Page:Fiel - Le roman de Colette, 1945.djvu/33

La bibliothèque libre.
Aller à la navigation Aller à la recherche
Cette page a été validée par deux contributeurs.
— 31 —

— Je regrette d’avoir été aussi impulsif… que Mlle Colette veuille bien me pardonner. Toute ma vie ne sera pas de trop pour faire oublier ma cruelle vivacité… M’accorderez-vous tout de même la main de Colette ?

Mme Tiguel était fort émue. La demande de Jacques, la révélation de l’aveu de Marcelle, le repentir du futur fiancé, après la terrible émotion éprouvée, dépassaient ses forces. Elle répondit, tremblante :

— Ce sera à Colette de se prononcer… Revenez dans quelques jours, Monsieur… Sans doute pourra-t-elle vous recevoir, parce que le docteur, venu encore tout à l’heure, nous a confirmé l’espoir de ce matin.

Il s’en alla, le cœur moins meurtri.

Quatre jours passèrent durant lesquels la santé de Colette s’affermit.
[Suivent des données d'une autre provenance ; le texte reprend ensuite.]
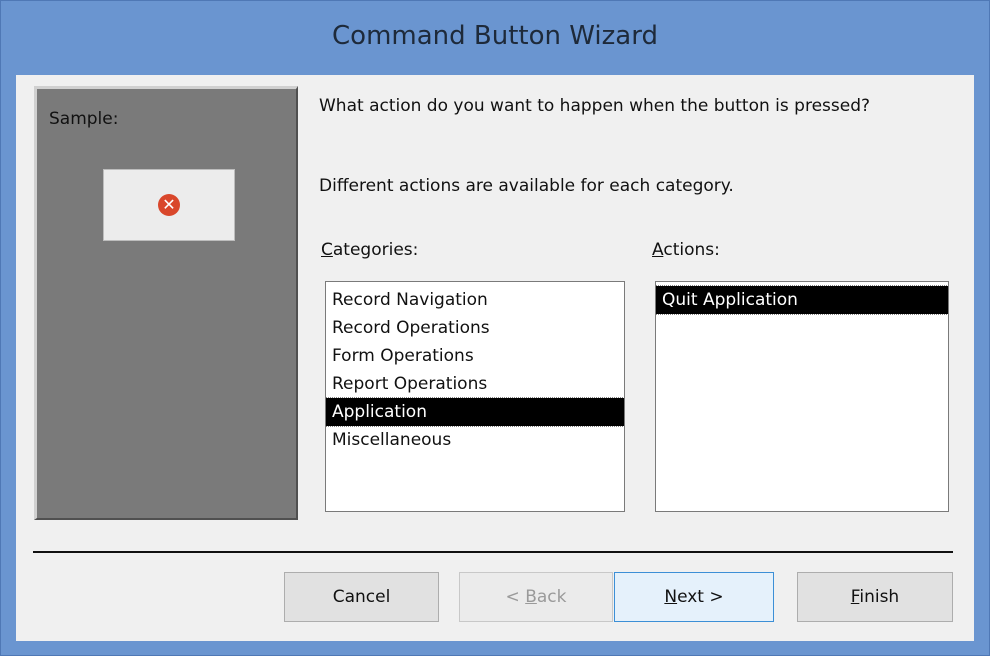  What do you see at coordinates (658, 250) in the screenshot?
I see `actions-label-hotkey: A` at bounding box center [658, 250].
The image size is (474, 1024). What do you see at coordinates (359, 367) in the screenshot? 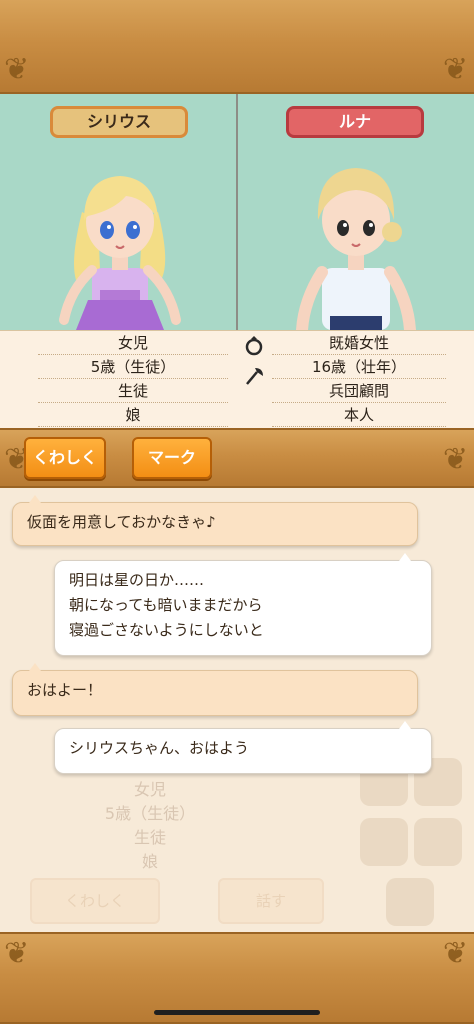
I see `right-info-age: 16歳（壮年）` at bounding box center [359, 367].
Ce que lui apprit sa mère, concernant Jacques, aida puissamment au mieux manifesté. En revanche, elle fut peinée des menées de Marcelle car, bien qu’elle la sût jalouse et vindicative, elle était loin de se douter que sa nature la pousserait à de tels excès. Aussi, quand Marcelle revint un soir pâle et repentante, elle ne put lui adresser le sourire avec lequel son affabilité l’accueillait toujours.
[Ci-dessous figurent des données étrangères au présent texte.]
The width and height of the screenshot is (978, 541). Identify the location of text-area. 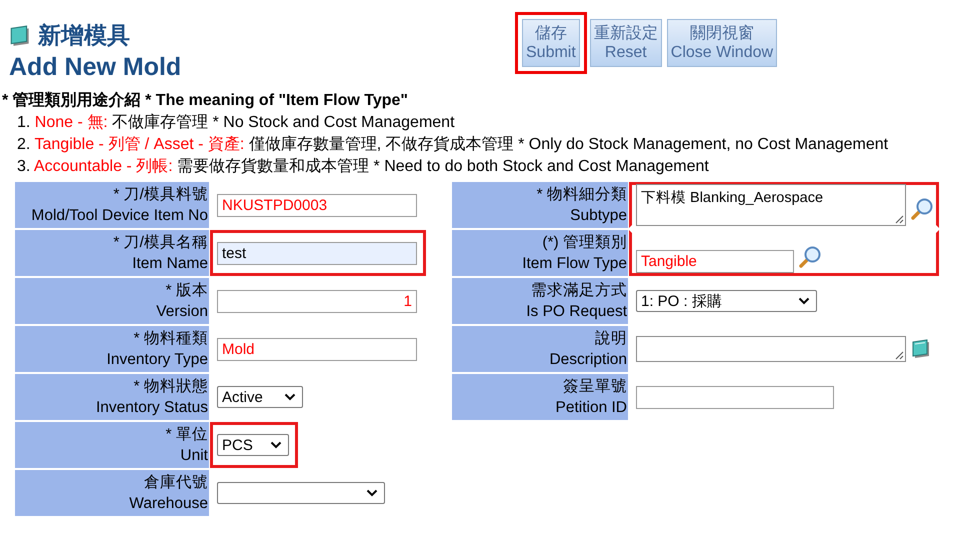
(771, 349).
— Pardon… murmura son amie.

Ce seul mot fut dit d’un tel accent, que Colette la regarda sans pouvoir répondre.

— Je t’ai gravement nui, reprit la jeune fille, mais j’expierai… un voile s’est déchiré devant mes yeux aveuglés, ma conscience s’est éclairée soudain, et bientôt j’entrerai dans un couvent pour me consacrer aux malades.
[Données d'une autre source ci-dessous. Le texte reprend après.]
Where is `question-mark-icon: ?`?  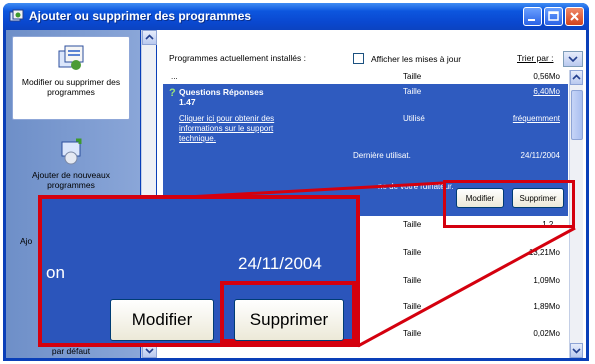 question-mark-icon: ? is located at coordinates (172, 93).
— Toi ! s’écria Colette stupéfaite.

Dans ce cri perçait un étonnement incrédule. Il exprimait un doute que le caractère de Marcelle autorisait. Mais, en l’examinant bien, Colette devina le changement qui s’était opéré dans cette âme.

L’expression du visage différait. Une lumière transfigurait ses traits, et les yeux, devenus moins aigus attiraient par leur profondeur.

Colette n’osait plus exprimer les reproches qu’elle se promettait pour confondre son amie.

Une humilité si grande en même temps qu’une noblesse nouvelle auréolaient la jeune fille. Il semblait à Colette qu’elle la voyait déjà avec les ailes mouvantes de la cornette.

— Oh ! Marcelle, murmura-t-elle, ne te crois pas obligée de racheter ton mouvement de colère par une vie d’abnégation.